Specify the words that you want your model to recognize as commands. Label all files that are not commands or background noise as unknown. Labeling words that are not commands as unknown creates a group of words that approximates the distribution of all words other than the commands. The network uses this group to learn the difference between commands and all other words.

To reduce the class imbalance between the known and unknown words and speed up processing, only include a fraction of the unknown words in the training set.

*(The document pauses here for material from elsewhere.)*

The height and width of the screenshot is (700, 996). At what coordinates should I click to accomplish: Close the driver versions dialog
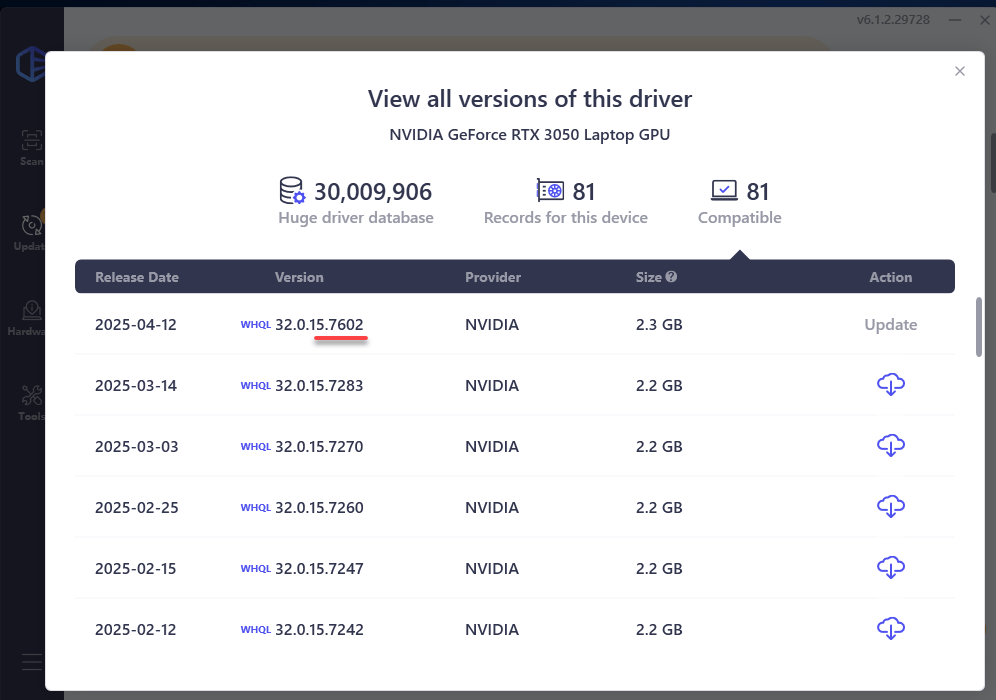[960, 71]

Use subset to create a datastore that contains only the commands, the background noise, and the subset of unknown words. Count the number of examples belonging to each category.

commands = categorical(["yes","no","up","down","left","right","on","off","stop","go"]);
background = categorical("background");

isCommand = ismember(ads.Labels,commands);
isBackground = ismember(ads.Labels,background);
isUnknown = ~(isCommand|isBackground);

includeFraction = 0.2; % Fraction of unknowns to include.
idx = find(isUnknown);
idx = idx(randperm(numel(idx),round((1-includeFraction)*sum(isUnknown))));
isUnknown(idx) = false;

ads.Labels(isUnknown) = categorical("unknown");

adsTrain = subset(ads,isCommand|isUnknown|isBackground);
adsTrain.Labels = removecats(adsTrain.Labels);

Create Validation Datastore

Create an audioDatastore that points to the validation data set. Follow the same steps used to create the training datastore.

ads = audioDatastore(fullfile(dataset,"validation"), ...
    IncludeSubfolders=true, ...
    FileExtensions=".wav", ...
    LabelSource="foldernames");

isCommand = ismember(ads.Labels,commands);
isBackground = ismember(ads.Labels,background);
isUnknown = ~(isCommand|isBackground);

includeFraction = 0.2; % Fraction of unknowns to include.
idx = find(isUnknown);
idx = idx(randperm(numel(idx),round((1-includeFraction)*sum(isUnknown))));
isUnknown(idx) = false;

ads.Labels(isUnknown) = categorical("unknown");

adsValidation = subset(ads,isCommand|isUnknown|isBackground);
adsValidation.Labels = removecats(adsValidation.Labels);

Visualize the training and validation label distributions.

figure(Units="normalized",Position=[0.2,0.2,0.5,0.5])

tiledlayout(2,1)

nexttile
histogram(adsTrain.Labels)
title("Training Label Distribution")
ylabel("Number of Observations")
grid on

nexttile
histogram(adsValidation.Labels)
title("Validation Label Distribution")
ylabel("Number of Observations")
grid on

Speed up the example by reducing the data set, if requested.

if speedupExample
    numUniqueLabels = numel(unique(adsTrain.Labels)); %#ok<UNRCH> 
    % Reduce the dataset by a factor of 20
    adsTrain = splitEachLabel(adsTrain,round(numel(adsTrain.Files) / numUniqueLabels / 20));
    adsValidation = splitEachLabel(adsValidation,round(numel(adsValidation.Files) / numUniqueLabels / 20));
end

Prepare Data for Training

To prepare the data for efficient training of a convolutional neural network, convert the speech waveforms to auditory-based spectrograms.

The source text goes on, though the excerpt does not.